--- Begin AVAILABLE DATA ---
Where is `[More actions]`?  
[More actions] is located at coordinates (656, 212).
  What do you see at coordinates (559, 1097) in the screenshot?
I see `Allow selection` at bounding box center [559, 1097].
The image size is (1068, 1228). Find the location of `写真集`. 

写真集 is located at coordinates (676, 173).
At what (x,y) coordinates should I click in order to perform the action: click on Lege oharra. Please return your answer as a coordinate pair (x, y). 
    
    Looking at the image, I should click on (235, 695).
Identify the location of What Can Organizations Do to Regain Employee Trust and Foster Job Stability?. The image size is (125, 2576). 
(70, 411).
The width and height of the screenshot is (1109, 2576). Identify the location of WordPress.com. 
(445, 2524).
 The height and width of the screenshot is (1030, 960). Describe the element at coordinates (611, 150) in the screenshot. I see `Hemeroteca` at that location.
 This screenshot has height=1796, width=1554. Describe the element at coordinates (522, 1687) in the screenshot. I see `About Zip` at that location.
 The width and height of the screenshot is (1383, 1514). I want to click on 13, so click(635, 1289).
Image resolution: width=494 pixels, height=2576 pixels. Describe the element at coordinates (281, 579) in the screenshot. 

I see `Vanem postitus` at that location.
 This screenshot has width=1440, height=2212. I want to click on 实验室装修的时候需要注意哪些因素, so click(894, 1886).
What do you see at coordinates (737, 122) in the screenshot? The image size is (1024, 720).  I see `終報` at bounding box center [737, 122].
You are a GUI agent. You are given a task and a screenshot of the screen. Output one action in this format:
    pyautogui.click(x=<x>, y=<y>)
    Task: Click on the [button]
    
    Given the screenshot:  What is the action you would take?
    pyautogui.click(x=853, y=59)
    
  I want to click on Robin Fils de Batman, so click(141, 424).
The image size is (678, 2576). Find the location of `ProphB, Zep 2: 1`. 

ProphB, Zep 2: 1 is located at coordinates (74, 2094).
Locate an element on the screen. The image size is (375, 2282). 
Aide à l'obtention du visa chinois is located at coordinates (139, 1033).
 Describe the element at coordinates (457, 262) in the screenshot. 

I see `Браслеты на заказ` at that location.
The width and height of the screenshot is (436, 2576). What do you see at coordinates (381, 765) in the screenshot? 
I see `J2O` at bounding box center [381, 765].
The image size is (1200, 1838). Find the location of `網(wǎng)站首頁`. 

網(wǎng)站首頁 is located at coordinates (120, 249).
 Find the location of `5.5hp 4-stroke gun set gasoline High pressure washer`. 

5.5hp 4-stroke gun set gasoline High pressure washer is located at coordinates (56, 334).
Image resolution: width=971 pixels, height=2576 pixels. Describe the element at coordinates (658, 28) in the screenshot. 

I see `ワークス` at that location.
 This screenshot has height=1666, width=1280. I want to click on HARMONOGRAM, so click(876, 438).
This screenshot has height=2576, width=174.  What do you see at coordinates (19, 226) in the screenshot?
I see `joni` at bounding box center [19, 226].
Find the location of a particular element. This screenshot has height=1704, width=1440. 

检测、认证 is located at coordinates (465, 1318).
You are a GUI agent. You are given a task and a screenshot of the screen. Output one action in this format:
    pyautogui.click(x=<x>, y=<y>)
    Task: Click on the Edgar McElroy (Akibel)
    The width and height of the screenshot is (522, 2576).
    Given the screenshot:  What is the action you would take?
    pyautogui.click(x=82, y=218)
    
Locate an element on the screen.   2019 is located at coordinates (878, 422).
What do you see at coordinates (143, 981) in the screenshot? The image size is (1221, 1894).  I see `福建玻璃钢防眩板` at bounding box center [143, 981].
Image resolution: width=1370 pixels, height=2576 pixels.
--- End AVAILABLE DATA ---
Reproduce every one of the records above verbatim, line for line.

Where is `[More actions]`?  
[More actions] is located at coordinates (656, 212).
  What do you see at coordinates (559, 1097) in the screenshot?
I see `Allow selection` at bounding box center [559, 1097].
The image size is (1068, 1228). Find the location of `写真集`. 

写真集 is located at coordinates (676, 173).
At what (x,y) coordinates should I click in order to perform the action: click on Lege oharra. Please return your answer as a coordinate pair (x, y). 
    
    Looking at the image, I should click on (235, 695).
Identify the location of What Can Organizations Do to Regain Employee Trust and Foster Job Stability?. The image size is (125, 2576). 
(70, 411).
The width and height of the screenshot is (1109, 2576). Identify the location of WordPress.com. 
(445, 2524).
 The height and width of the screenshot is (1030, 960). Describe the element at coordinates (611, 150) in the screenshot. I see `Hemeroteca` at that location.
 This screenshot has height=1796, width=1554. Describe the element at coordinates (522, 1687) in the screenshot. I see `About Zip` at that location.
 The width and height of the screenshot is (1383, 1514). I want to click on 13, so click(635, 1289).
Image resolution: width=494 pixels, height=2576 pixels. Describe the element at coordinates (281, 579) in the screenshot. 

I see `Vanem postitus` at that location.
 This screenshot has width=1440, height=2212. I want to click on 实验室装修的时候需要注意哪些因素, so click(894, 1886).
What do you see at coordinates (737, 122) in the screenshot? The image size is (1024, 720).  I see `終報` at bounding box center [737, 122].
You are a GUI agent. You are given a task and a screenshot of the screen. Output one action in this format:
    pyautogui.click(x=<x>, y=<y>)
    Task: Click on the [button]
    
    Given the screenshot:  What is the action you would take?
    pyautogui.click(x=853, y=59)
    
  I want to click on Robin Fils de Batman, so click(141, 424).
The image size is (678, 2576). Find the location of `ProphB, Zep 2: 1`. 

ProphB, Zep 2: 1 is located at coordinates (74, 2094).
Locate an element on the screen. The image size is (375, 2282). 
Aide à l'obtention du visa chinois is located at coordinates (139, 1033).
 Describe the element at coordinates (457, 262) in the screenshot. 

I see `Браслеты на заказ` at that location.
The width and height of the screenshot is (436, 2576). What do you see at coordinates (381, 765) in the screenshot? 
I see `J2O` at bounding box center [381, 765].
The image size is (1200, 1838). Find the location of `網(wǎng)站首頁`. 

網(wǎng)站首頁 is located at coordinates (120, 249).
 Find the location of `5.5hp 4-stroke gun set gasoline High pressure washer`. 

5.5hp 4-stroke gun set gasoline High pressure washer is located at coordinates (56, 334).
Image resolution: width=971 pixels, height=2576 pixels. Describe the element at coordinates (658, 28) in the screenshot. 

I see `ワークス` at that location.
 This screenshot has height=1666, width=1280. I want to click on HARMONOGRAM, so click(876, 438).
This screenshot has height=2576, width=174.  What do you see at coordinates (19, 226) in the screenshot?
I see `joni` at bounding box center [19, 226].
Find the location of a particular element. This screenshot has height=1704, width=1440. 

检测、认证 is located at coordinates (465, 1318).
You are a GUI agent. You are given a task and a screenshot of the screen. Output one action in this format:
    pyautogui.click(x=<x>, y=<y>)
    Task: Click on the Edgar McElroy (Akibel)
    The width and height of the screenshot is (522, 2576).
    Given the screenshot:  What is the action you would take?
    pyautogui.click(x=82, y=218)
    
Locate an element on the screen.   2019 is located at coordinates (878, 422).
What do you see at coordinates (143, 981) in the screenshot? The image size is (1221, 1894).  I see `福建玻璃钢防眩板` at bounding box center [143, 981].
Image resolution: width=1370 pixels, height=2576 pixels.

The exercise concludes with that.